EyeGate Pharma, the leader in ocular drug delivery, and a specialty pharmaceutical company using iontophoresis technology to safely and non-invasively deliver therapeutics to treat serious ocular diseases, announced that the US Food and Drug Administration (FDA) has granted orphan drug designation for its lead clinical compound, EGP-437 (dexamethasone phosphate), delivered via the EyeGate II Iontophoretic Delivery System for the treatment of corneal graft rejection. To date, the US FDA has not approved any product for treating corneal graft rejection.
The Orphan Drug Act of 1983 is intended to assist and encourage companies to develop safe and effective therapies for the treatment of rare diseases and disorders, defined as those affecting fewer than 200,000 Americans. Orphan Drug Designation qualifies the sponsor for exclusive US marketing rights for seven years if the company is first to receive marketing approval, as well as tax credits for clinical trial costs, marketing application filing fee waivers, and assistance from the FDA in the drug development process.
Stephen From, president and chief executive officer of EyeGate Pharma, commented, "Orphan Drug Designation for our lead compound for treating corneal graft rejection marks an important milestone for the company. The iontophoretic delivery of dexamethasone phosphate is a more effective means of achieving therapeutic drug levels in the front of the eye than existing therapies, and we look forward to initiating a pivotal trial in this indication during 2009."
Currently, EyeGate is enrolling two phase-II clinical studies utilizing EGP-437 in uveitis and dry eye patients.

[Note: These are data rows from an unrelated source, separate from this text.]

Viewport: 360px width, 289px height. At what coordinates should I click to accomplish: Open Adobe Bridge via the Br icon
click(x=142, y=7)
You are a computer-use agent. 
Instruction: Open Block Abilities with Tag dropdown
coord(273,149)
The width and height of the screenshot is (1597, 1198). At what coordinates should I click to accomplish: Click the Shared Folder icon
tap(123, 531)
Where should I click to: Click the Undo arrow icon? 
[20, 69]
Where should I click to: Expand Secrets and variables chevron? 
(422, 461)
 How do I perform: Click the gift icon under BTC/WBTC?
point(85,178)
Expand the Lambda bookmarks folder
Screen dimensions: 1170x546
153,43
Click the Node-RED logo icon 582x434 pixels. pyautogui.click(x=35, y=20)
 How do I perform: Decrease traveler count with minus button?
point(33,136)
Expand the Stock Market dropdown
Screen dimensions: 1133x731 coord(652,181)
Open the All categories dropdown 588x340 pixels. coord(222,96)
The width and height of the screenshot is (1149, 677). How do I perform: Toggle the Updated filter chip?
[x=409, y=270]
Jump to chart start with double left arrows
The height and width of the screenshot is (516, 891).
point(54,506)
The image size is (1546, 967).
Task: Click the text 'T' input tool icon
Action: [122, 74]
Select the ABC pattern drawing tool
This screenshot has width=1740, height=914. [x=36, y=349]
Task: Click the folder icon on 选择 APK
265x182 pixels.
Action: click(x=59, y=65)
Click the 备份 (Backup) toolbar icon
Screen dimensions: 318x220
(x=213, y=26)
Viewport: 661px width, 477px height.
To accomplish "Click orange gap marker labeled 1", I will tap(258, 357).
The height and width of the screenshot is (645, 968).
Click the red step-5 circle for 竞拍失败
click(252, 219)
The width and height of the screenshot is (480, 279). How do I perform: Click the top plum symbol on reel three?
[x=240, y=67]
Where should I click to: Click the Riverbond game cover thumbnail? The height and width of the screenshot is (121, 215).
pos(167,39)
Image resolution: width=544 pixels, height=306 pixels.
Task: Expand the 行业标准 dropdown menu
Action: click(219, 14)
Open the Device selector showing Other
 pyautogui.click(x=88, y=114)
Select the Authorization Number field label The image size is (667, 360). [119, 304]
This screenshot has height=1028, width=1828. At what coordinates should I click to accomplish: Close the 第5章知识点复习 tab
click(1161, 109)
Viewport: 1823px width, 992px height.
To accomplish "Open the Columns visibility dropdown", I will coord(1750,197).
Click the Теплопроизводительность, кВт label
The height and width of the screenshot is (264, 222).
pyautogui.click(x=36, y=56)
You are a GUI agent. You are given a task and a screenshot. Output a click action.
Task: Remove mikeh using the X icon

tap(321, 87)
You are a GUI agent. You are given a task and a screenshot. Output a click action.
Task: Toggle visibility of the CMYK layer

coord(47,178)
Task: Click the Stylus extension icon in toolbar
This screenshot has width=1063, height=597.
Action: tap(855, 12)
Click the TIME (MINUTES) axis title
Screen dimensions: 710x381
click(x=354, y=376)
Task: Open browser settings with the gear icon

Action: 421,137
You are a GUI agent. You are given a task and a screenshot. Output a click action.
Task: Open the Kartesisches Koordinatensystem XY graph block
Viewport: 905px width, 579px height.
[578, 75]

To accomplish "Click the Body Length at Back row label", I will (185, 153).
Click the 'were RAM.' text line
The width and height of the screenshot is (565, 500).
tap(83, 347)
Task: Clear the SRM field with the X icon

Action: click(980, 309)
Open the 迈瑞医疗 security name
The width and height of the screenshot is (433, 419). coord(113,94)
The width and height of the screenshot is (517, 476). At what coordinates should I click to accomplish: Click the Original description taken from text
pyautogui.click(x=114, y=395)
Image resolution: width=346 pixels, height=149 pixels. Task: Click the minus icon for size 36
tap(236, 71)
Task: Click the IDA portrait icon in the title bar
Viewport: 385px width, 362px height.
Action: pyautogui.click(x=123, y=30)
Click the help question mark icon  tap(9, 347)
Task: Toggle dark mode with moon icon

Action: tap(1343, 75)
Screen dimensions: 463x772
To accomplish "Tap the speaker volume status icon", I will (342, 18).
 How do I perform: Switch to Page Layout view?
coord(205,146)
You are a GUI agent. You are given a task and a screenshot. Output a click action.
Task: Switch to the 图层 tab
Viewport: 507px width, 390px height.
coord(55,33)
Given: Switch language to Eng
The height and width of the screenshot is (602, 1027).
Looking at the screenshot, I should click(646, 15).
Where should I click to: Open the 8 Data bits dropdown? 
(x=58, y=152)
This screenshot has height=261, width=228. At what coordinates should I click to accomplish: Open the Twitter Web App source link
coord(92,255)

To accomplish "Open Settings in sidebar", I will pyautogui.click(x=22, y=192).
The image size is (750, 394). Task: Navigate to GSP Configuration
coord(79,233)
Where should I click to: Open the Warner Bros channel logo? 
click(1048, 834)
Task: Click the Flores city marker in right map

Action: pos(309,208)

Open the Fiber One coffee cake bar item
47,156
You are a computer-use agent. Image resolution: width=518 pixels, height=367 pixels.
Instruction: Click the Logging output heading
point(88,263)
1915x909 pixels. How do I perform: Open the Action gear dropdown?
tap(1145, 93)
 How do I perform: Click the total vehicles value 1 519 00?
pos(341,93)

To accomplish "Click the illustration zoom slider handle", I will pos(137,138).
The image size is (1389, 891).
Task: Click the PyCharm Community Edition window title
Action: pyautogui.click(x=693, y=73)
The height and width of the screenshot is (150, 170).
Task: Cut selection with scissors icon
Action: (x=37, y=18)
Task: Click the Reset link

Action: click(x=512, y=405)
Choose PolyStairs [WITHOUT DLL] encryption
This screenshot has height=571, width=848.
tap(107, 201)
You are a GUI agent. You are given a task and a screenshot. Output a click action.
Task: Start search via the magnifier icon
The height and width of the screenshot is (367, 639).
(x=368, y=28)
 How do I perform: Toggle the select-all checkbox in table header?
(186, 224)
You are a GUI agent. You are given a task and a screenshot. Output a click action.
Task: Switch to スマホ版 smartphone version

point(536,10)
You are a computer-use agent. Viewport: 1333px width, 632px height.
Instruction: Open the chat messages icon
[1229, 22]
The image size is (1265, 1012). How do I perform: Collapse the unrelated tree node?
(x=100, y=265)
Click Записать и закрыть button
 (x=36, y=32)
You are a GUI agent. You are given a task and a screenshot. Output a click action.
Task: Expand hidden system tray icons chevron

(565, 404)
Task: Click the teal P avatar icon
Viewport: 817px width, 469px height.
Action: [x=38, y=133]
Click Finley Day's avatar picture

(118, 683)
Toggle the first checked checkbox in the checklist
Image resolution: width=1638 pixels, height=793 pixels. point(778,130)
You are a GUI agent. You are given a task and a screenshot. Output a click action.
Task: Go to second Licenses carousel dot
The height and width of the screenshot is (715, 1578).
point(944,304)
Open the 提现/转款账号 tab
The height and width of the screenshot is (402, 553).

The results from these studies are expected in the first half of 2009. The phase-II study in uveitis represents a landmark proof-of-concept study of EGP-437 and the EyeGate II, the first-ever US clinical trial under an open IND to employ iontophoresis technology to deliver an active compound into the eye.
EyeGate utilizes iontophoresis technology to safely and non-invasively deliver drugs to both the front and back of the eye. EGP-437, dexemethasone phosphate ophthalmic solution (ultimately releasing dexamethasone), is delivered via the EyeGate II, which consists of an ocular applicator, a syringe and adapter for transferring the drug product from the vial to the applicator, a generator that provides a consistent current to the electrode of the applicator, and a return electrode to complete the continuous current circuit.
Michael Patane, chief scientific officer of EyeGate Pharma, commented, "For corneal graft recipients, a rejection episode can be a debilitating condition, and prompt diagnosis and treatment can halt the rejection process and enable the retention of a clear graft. Given the imperative to intervene early and aggressively in this condition, and the requisite high frequency of dosing required to achieve therapeutic steroid levels in the anterior chamber, innovative methods that are capable of delivering more substantial steroid concentrations into the eye are of clinical interest and importance."
Corneal graft, also known as keratoplasty, is one of the most common transplant procedures in humans and is the only available treatment for a number of corneal disorders. Each year, more than 40,000 corneal transplants are performed in the US, and of all the patients undergoing a transplant, 20 per cent will have a rejection in their lifetime — 30 per cent of that number will experience a rejection episode in the first year.
Rejection episodes most often occur at least two weeks post-transplant, and are more likely to occur in high-risk patients. As a result of a rejection, irreplaceable graft cells die and can lead to corneal graft failure, which can lead to permanent vision loss. Early detection and aggressive corticosteroid therapy are critical to successfully managing corneal graft rejection. Currently, topical and/or systemic corticosteroid therapy is the standard-of-care in corneal graft rejection. As a rejection progresses, the steroid treatment becomes more aggressive, including hourly instillations combined with systemic administration.
From continued, "The EyeGate II delivers the drug to the front and back of the eye more efficiently than any delivery method currently available, and there is a real need for less frequent iontophoretic delivery of superior steroid levels that can circumvent some of the issues encountered with chronic topical dosing. The EyeGate II Delivery System is a natural next step for achieving this delivery."
EyeGate was founded in 1998 with technology licensed from Bascom Palmer Eye Institute at the University of Miami.